Viaggiamo. Io guido rilassandomi. Dietro, i due romantici cagnoni sono affacciati ai finestrini in questa giornata di mezzo agosto. Ce n’è voluto a convincere il sig. Maggiore a dare in noleggio l’auto con ampio bagagliaio, avrebbe preferito un van. Tuttavia la discussione si è risolta in poche parole e qualche sguardo: Camilla ha spinto Jope con il muso per aiutarmi, e lui non si è fatto pregare, un bau! di monito – anzi due, tre secondo lui sono troppi – e tutto si è chiuso. Si parte, si viaggia.
Juanita fa i conti mentre l’auto corre. Insostituibile persona dal silenzio assorto, il viso incupito mentre, penna in mano e occhio su carta, tira giù somme, strappa cancella abbozza scarabocchia. Ogni tanto infila di traverso la biro in mezzo ai denti bianchissimi ed è lì che assume la posa – seduta – di ragioniera barricadera, con la cartucciera trasformata in block notes e i caduti stracciati ai suoi piedi. Ogni tanto mi coinvolge chiedendo somme impossibili e sottrazioni miracolose, a stento so cosa viene dopo il dieci. Sorvegliati speciali dei due romanticoni e di un gatto che mal sopporta i trasferimenti, procediamo lungo strade sospese tra colline che sembrano montagne, da Ischia a Otranto, dalla Campania in Puglia. Pensieri e silenzi interrotti da soste e zampate sulla spalla.
Tra le carte di Juanita vedo spuntare la credit card fedeltà, sistema elettronico di raccolta punti. Sorrido, solo Juanita è così puntuale. E precisa. Mi spiega e favoleggia sui ricchi premi e cotillons che avrà al raggiungimento dei suoi obiettivi di pagamento alla cassa del supermercato mostrandomi il suo ultimo estratto conto.
Penso alla soddisfazione del proprio ego che proviamo, come sincero solletico della nostra vanità. Anche i premi sono come le raccolte punti, ci dispiace non riceverne, ci dispiace anche il solo non essere nominati.
Circola il premio Dardos, soggettivamente consegnato a chi ci pare, da una giuria di parte, ai blogger che hanno dimostrato impegno nel trasmettere valori culturali, etnici, letterari o personali.
Così cominciamo la trafila.
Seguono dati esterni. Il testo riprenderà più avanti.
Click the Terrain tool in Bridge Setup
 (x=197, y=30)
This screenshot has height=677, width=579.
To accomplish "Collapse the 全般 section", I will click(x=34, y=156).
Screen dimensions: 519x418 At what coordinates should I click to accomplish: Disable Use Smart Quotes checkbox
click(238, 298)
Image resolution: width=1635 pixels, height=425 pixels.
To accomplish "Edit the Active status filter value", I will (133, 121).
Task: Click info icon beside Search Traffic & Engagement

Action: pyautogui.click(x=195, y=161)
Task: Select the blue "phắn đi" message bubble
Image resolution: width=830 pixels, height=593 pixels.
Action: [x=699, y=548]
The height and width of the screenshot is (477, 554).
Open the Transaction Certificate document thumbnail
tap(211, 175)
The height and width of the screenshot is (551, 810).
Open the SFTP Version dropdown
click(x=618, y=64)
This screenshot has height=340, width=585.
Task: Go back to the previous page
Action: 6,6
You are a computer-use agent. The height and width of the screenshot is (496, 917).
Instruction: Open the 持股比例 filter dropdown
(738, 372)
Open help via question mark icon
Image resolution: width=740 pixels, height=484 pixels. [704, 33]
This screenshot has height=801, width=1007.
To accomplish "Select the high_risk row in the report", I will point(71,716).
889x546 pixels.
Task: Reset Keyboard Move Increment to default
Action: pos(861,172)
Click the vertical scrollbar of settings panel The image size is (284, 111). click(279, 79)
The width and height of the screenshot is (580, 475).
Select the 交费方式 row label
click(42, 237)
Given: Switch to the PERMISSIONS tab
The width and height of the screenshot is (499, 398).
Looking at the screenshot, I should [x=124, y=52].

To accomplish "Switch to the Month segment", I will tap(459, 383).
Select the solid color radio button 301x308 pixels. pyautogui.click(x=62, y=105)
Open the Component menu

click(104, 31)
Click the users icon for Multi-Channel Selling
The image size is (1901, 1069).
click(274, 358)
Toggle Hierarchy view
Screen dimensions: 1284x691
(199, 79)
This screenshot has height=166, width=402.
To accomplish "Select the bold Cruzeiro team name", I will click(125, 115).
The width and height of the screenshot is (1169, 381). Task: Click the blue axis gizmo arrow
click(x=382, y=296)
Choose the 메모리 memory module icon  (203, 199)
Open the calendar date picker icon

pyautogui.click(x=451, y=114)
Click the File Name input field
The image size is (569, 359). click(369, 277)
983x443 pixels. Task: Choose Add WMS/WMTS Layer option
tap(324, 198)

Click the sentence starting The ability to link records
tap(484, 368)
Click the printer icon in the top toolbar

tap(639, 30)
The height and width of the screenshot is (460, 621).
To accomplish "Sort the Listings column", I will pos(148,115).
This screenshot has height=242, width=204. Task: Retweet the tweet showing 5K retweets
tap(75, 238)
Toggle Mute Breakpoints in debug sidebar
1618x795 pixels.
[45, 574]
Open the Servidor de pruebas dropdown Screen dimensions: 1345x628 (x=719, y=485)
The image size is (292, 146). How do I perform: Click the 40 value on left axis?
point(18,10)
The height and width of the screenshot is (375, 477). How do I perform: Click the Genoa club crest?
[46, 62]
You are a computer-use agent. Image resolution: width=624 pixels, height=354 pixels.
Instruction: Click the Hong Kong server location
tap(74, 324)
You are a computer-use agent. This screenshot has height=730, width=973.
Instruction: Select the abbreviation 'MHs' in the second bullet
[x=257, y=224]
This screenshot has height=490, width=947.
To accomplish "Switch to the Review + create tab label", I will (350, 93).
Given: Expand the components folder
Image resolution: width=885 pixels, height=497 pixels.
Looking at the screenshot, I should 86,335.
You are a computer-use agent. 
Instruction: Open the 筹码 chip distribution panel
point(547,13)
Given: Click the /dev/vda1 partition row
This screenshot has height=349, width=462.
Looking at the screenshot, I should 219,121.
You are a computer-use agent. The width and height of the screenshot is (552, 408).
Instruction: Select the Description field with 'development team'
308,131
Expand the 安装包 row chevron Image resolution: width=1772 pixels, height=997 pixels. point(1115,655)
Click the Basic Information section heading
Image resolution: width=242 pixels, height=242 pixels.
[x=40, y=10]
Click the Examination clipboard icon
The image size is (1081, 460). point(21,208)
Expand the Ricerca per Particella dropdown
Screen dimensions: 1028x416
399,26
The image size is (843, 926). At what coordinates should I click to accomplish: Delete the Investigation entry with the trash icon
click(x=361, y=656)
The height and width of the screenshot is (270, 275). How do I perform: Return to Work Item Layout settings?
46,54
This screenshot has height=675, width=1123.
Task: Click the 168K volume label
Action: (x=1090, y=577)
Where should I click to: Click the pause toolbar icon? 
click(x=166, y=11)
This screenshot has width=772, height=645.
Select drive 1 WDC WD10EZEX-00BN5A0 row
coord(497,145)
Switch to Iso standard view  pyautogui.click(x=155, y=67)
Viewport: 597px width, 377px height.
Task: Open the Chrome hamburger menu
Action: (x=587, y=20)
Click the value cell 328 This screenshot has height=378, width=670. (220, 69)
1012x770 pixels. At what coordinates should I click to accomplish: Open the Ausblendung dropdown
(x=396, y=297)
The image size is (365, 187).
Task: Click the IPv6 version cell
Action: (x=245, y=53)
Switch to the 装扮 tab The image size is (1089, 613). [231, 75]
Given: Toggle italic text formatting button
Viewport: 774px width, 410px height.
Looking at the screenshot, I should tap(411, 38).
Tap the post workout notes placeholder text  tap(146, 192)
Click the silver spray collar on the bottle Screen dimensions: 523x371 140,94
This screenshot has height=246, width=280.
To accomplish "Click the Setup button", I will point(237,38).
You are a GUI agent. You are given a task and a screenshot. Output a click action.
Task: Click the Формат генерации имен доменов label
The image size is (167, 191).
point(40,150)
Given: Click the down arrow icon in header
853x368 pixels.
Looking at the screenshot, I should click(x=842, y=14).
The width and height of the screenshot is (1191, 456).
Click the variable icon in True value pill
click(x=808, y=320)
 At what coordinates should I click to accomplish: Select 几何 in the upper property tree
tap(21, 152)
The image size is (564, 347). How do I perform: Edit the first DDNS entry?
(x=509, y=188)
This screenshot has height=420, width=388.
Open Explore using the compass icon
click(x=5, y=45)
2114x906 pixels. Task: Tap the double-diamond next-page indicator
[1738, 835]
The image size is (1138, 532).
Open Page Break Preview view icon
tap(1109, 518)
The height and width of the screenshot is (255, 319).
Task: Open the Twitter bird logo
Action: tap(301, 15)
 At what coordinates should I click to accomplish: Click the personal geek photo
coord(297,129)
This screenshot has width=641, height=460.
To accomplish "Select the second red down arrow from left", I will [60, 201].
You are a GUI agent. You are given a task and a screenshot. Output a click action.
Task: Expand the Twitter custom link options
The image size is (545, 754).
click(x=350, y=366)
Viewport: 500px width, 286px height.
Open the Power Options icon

Dopo la nomination, i ringraziamenti: ringrazio Firdis per avermi inserito tra i suoi blog meritevoli e quanti altri, oltre lei, lo hanno fatto.
Discorso al ritiro del premio: ho una giuria molto limitata per scelta personale, e per giunta schierata, non posso aspettarmi altro.
Adesso faccio parte della giuria, secondo la legge che il premiato diventa giurato. Così, seguendo i criteri con cui assegniamo il premio in nome di una ipotetica legge della trasparenza:
1) accettare e comunicare il regolamento, visualizzando il logo del premio;
2) linkare il blog che ti ha designato;
3) premiare altri 15 blog meritevoli (compreso quello che ti ha premiato, se vuoi), avvisandolo del premio;
si può nominare i blog/blogger di fiducia, con le motivazioni:
https://firdis.wordpress.com/
Flussi di Coscienza Deviata
http://dichemortesimuore.blogspot.com/
Impostazione Originale
http://testidallaluna.blogs.it/
L’indifferenza come indice di disattenzione sociale
http://2designmixreinterpretato.blogs.it/
L’immagine come simbolo di ricerca
Un incoraggiamento a far meglio:
Home
Ricerca del Sè
http://luisaruggio.blogs.it/
Transe Locale
http://grafemi.wordpress.com/
Autocitazione.
http://iosonounfiore.blogs.it/
Il vestito nuovo dell’Imperatore.
Per gli altri il silenzio.
Tra l’altro devo guidare e gli ululati mi disturbano.
Mi aspetto i ricorsi per l’annullamento della graduatoria.